'King' David Rudder kicks up a Carnival beat at Tabernacle, London
Kevin Le Gendre
Friday, November 3, 2023
Kevin Le Genre toasts a stand out London show from this beloved calypsonian hero
A bell rings out loud and clear in the balcony. Its sharp, brassy brightness pierces the humming bass drawl of a conch shell while the crackle and gurgle of maracas is in the back row. These instruments are played by the audience in response to what they hear on stage, cutting through any notional dividing line between themselves and the ‘official’ musicians, making it clear that the ‘band’ is what we are in as well as what we have come to hear. To a certain extent this is the real Notting Hill carnival, a few months after the event, held at the Tabernacle community centre, that has been a hub of Trinidadian culture since the Windrush. For the 75th anniversary of the arrival of another batch of West Indians in Britain, though their presence dates back to the Middle Ages, it could not be more fitting to have ‘King’ David Rudder on a three night run. The great calypsonian of the 1980s, 90s and millennium would be a Moses or Messiah rather than a monarch in biblical terms given the way that he literally as well as figuratively leads the sold out crowd from their seats to within a few feet of him in what is a sensational performance. Indeed his first two classic albums The Power & The Glory and Haiti underlined the importance of faith and politics in his oeuvre and when the 70 year-old from Belmont tells the unknown percussionist in the crowd to ‘call the spirits’ there is an important nod to religion which could be European, African, and Asian, a singular Caribbean trinity of Jesus, Shango and Shiva.

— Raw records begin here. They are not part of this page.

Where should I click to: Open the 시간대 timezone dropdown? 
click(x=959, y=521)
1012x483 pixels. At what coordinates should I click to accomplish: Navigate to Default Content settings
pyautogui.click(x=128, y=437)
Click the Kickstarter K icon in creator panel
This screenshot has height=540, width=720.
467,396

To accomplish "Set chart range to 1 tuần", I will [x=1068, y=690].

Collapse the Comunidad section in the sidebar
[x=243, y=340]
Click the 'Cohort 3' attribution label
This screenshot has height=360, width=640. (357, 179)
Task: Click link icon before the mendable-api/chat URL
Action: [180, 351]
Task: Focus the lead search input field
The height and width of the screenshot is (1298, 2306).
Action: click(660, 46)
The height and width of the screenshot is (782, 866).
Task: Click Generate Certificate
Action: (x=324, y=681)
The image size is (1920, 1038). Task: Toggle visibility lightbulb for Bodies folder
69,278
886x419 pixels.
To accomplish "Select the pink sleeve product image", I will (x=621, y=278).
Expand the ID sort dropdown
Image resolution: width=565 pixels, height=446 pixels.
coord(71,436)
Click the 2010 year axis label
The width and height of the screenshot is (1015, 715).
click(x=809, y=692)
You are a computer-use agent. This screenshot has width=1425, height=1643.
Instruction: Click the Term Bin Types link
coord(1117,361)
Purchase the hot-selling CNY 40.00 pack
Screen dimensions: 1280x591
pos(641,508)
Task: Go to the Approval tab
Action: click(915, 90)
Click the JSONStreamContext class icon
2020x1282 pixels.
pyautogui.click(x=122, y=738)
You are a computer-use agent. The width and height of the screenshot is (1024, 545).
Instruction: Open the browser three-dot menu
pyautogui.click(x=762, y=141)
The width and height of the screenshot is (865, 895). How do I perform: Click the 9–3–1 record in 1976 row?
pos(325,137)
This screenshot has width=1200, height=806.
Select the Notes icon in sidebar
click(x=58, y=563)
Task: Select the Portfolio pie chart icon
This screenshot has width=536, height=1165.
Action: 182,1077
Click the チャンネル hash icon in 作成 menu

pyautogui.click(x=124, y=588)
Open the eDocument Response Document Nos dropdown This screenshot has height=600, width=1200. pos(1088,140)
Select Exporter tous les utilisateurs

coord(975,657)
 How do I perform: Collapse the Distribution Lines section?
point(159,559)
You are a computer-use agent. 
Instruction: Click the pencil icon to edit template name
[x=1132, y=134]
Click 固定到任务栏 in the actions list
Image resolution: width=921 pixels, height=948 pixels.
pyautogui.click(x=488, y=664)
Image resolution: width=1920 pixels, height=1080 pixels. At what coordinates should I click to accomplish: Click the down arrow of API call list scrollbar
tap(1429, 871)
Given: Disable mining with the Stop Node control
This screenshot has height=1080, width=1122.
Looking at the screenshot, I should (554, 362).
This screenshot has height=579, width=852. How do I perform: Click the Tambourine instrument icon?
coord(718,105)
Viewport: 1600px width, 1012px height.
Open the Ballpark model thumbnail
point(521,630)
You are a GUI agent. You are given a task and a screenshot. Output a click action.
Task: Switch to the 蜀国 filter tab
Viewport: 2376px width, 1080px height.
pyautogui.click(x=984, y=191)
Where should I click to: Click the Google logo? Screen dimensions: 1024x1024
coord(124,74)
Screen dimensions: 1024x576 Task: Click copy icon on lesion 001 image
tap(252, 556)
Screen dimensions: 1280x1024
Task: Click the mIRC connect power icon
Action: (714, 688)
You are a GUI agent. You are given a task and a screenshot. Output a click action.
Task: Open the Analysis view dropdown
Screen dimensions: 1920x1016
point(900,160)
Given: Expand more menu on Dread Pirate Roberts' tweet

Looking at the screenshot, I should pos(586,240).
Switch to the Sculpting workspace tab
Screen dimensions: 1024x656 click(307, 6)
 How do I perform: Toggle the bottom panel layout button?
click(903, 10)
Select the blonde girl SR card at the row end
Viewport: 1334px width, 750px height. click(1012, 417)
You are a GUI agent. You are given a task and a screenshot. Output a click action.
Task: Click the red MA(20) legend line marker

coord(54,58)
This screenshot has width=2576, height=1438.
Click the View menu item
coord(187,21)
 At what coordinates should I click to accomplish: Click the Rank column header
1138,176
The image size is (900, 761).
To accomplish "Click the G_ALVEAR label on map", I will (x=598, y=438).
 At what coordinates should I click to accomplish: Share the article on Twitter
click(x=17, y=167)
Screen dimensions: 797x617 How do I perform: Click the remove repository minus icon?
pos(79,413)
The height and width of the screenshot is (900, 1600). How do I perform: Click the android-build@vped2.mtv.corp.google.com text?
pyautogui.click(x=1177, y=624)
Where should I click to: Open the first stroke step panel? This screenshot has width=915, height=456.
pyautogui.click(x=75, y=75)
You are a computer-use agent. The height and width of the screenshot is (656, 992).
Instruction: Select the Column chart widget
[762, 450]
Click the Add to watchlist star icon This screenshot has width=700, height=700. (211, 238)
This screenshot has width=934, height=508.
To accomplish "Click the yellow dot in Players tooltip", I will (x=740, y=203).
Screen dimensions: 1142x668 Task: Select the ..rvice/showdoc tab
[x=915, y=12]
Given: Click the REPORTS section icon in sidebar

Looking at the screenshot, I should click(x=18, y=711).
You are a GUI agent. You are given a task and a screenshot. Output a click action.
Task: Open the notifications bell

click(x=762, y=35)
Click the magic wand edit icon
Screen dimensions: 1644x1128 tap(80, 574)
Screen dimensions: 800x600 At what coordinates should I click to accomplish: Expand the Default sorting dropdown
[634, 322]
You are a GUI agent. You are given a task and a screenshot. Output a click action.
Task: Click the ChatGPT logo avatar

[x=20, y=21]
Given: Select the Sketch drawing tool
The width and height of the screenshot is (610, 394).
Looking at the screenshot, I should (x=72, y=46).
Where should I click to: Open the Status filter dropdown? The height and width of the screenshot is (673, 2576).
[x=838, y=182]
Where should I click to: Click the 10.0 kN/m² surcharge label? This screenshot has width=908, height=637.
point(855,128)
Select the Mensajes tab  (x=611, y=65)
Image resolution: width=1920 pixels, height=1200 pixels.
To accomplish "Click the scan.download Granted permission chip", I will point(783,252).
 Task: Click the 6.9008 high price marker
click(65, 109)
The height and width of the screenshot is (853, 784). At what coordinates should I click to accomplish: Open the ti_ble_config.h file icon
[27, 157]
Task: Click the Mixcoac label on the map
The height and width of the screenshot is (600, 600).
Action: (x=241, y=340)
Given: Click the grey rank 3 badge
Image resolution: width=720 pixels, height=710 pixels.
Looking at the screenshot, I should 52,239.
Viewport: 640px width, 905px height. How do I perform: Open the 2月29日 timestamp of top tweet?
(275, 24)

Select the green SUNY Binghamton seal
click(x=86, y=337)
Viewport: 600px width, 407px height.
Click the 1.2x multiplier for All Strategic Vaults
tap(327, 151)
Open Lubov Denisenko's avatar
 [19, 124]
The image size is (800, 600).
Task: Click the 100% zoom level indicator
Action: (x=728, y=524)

In any case Rudder runs through a vast back catalogue which a responsive audience laps up, and if the poetic image of the distant drum on ‘Calypso Music’ lay bare his debt to Kitchener, Sparrow and Roaring Lion then the then enduring compositions such as ‘Trini 2 De Bone’ and ‘The Hammer’ show how evolution came from their revolution. The sway and swing of pianist Felix Ruiz’s band, replete with Afro-Latin and Brazilian rhythmic inflections, particular when it broke down to just cowbells, congas and shakers, eased into the harder, heavier groove of soca, complete with a more marked emphasis on the bass drum, and the stylistic range only emphasized how Rudder, like all significant artists, has made his own present and future from the past.
The whole evening was framed in those terms, though. The two opening acts, veteran, if not indefatigable calypsonians paid tribute to two of their legendary predecessors who arrived on the Windrush. De Alberto reprised the songs of Lord Beginner, of which Victory Test Match, a eulogy to the sport once dominated by the West Indies, ‘cricket, lovely cricket’ was smashed beyond a boundary, which is thought provoking given the descent to duck world of the current team. Interestingly, saxophonist Dave Bitelli, a stalwart of the British scene, played clarinet rather than tenor on this and other classic 50s calypso numbers, emphasizing the musical kinship between Trinidadian folk and early jazz, suggesting Bechet would have been at home in Port Of Spain as well as New Orleans. Equally vibrant was Tobago Crusoe, assigned to the role of Lord Kitchener, who brought the house down with the sharpness of his wit and humour before he’d even hit a note. The quip that he’d spent more on his fancy jacket and hat, in honour of his subject’s famously dapper threads, than he was getting paid for the gig was the kind of gentle irony that we can take as winter bills pile up.
But Crusoe’s renditions of Kitch’s music bring out much more than richness of melody and pithiness of lyric. They chart the emotional shift of the 1948 migrants, who were openly referred to as ‘coloured colonials’ no less, from sunny idealism to gloomy realism. ‘London Is The Place For Me’ hails the mother country but ‘Food From The West Indies’ is a plea for home cooking that is bake and saltfish rather than beans on toast. These deliciously expressed servings of both irony and nostalgia are anything but inconsequential simply because calypso slides so skillfully between narratives that are deadly serious and raucously funny, and Crusoe’s tangy repartee makes him equal parts stand up and singer. Emcee Martin Jay, who has championed calypso and soca on UK airwaves for over 30 years, even sings a tune, though he fully recognizes he could be Lord Janitor give the amount of keys he runs through. Major, minor or middle order matters none because every commoner is a blue blood tonight. Kings and queens are holding up Trinidad’s national colours of red, white and black.